Reading the issue of "Southern Partisan" mentioned in the post about Samuel Huntington a few posts below, it strikes me just what the ideology and attitude of the South is which causes them constantly to locate themselves on the wrong side of the issues, pursuing goals which are so ludicrous that no other industrialized country even thinks about doing things like them (Ten Commandments granite statue anyone?).
This issue of Southern Partisan has a discussion of this law suit filed against Vanderbilt University in Tenessee because of a proposed name change to one of the halls . Seems that the United Daughters of the Confederacy ponied up some money in the '30s for a new building, which was then going to be called "Confederate Hall". The hall was built. Vanderbilt wants to change the name to something less charged. The UDC sued Vanderbilt saying that the name was part of the contract that they signed back in the '30s when they gave the money for the hall and that Vanderbilt was violating the terms of the contract. A court recently sided with the United Daughters of the Confederacy. Vanderbilt has decided to change the name anyways.
So far so good, right? Clear cut, nothing psychotic, nothing really too far out there. Yet on a side bar to the article SP recounts a meeting between a UDC person and a delegation of Vanderbilt officials where in the course of it someone said of the three people from Vanderbilt that they all came from groups that were oppressed: a Mormon, an African American, and a person of Jewish descent. What happened then seems to be that the UDC person explained their pro-confederate viewpoint and "They seemed to take offense with anything we said about our heritage. They didn't give any response that they were ever listening to us. The whole time they looked at us as if we didn't have any rights", says the UDC belle. What obviously happened was that the Vanderbilt people were trying to explain that by calling the thing Confederate Hall the institution was thereby giving prominance to a period of time identified with the exploitation of blacks, and that the heritage of the Vanderbilt people maybe gave them a better appreciation of why exactly something like that was inappropriate. The Southern Belle responded with an attitude that implies that a Daughter of the Confederacy these days is an oppressed person.

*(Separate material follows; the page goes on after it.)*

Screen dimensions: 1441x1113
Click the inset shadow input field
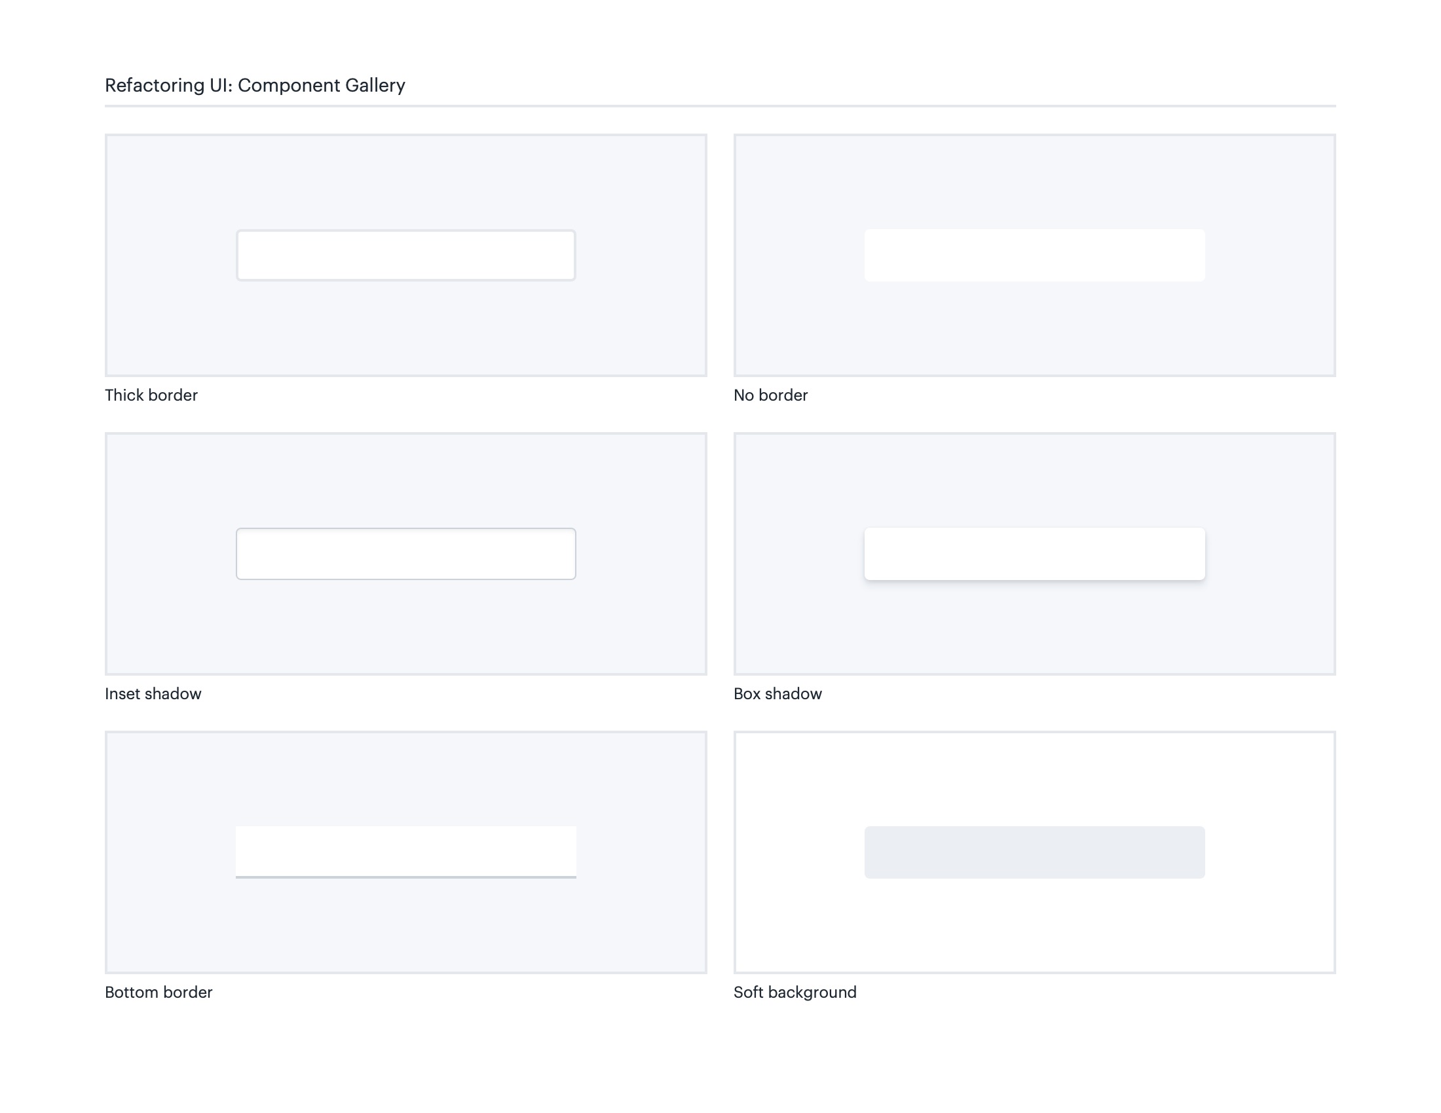406,554

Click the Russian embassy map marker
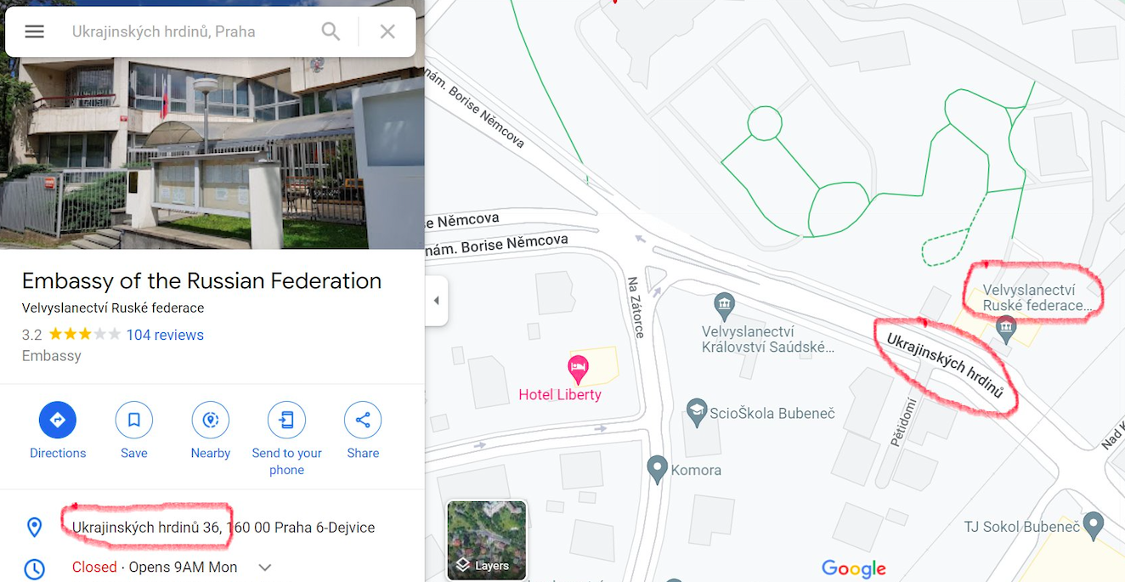[1007, 326]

Then Southern Partisan really showed its stripes. On dual paged sidebars running for five pages Southern Partisan outlined how in the early Mormon church blacks didn't have equality, as if to say "See there, one of you claims to be oppressed while you oppressed blacks and no one said that it was a contradiction!". It goes on and on as a tirade against the LDS religion, so excessive a response to this comment by a Vanderbilt official that it seems infantile and childish.
The meaning is clear: Southern Partisan equates the fact that the early LDS church reflected the values and beliefs of the greater society around it with the official support of the enslavement of blacks in the Antebellum South and says that if the LDS guy wants to claim oppression in his history then the United Daughters of the Confederacy should be able to claim oppression too.
Which brings me back to the beginning of this post. Southern Partisan rails against "Political Correctness", yet it features an add for a book called "Myths of American Slavery", where, presumably, Slavery is portrayed as not being that bad. The same author of "Myths" also wrote "The South Was Right!" and "Was Jefferson Davis Right?" Davis being the Confederate President. Presumably they feel that it's politically correct to say that slavery was a bad thing and that the southern civilization based around slavery was morally corrupt because of it. Likewise, the United Daughters of the Confederacy belle thought she was oppressed because her pro-Confederacy view, which may have been pro-slavery either explicitly or implicitly, was regarded as similarly corrupt.
This isn't political correctness it's a statement of fact. What all of this strikes me as is the wail of a class which previously acted as the oppressors crying out that since they've been deprived of their ability to oppress that they've been victimized.
This lead me to think about the attitudes of people in the South. The immaturity, the pettyness, the piggishness, the approval of violence, all of it seems to flow from attitudes established when white people were overtly the oppressors, where they could do anything they wanted to blacks and if blacks so much as batted an eye against their treatment punishment of untrammeled severity was meted out.
Southerners of this sort are pigs and there's more than a passing similarity between them and rich people who think that they can mistreat anyone they want without any consequences ever coming back to them. One is the oppressor in the present day, the other was the oppressor in the past but still clings to the ways of life and attitudes of those days when white men were called "Master" and white women were called "Mistress".
So why care at all about these immature people throwing temper tantrums? There seems to be very little reason to. Their beliefs are against much of the conventional reality which the rest of the United States and the rest of the World lives in.
Why cowtow to them, why cowtow to attitudes which embody the worst of American history?
A master class who believes it has a right to rule has no place in the rulership of the United States, whether that rulership entails political power or business power.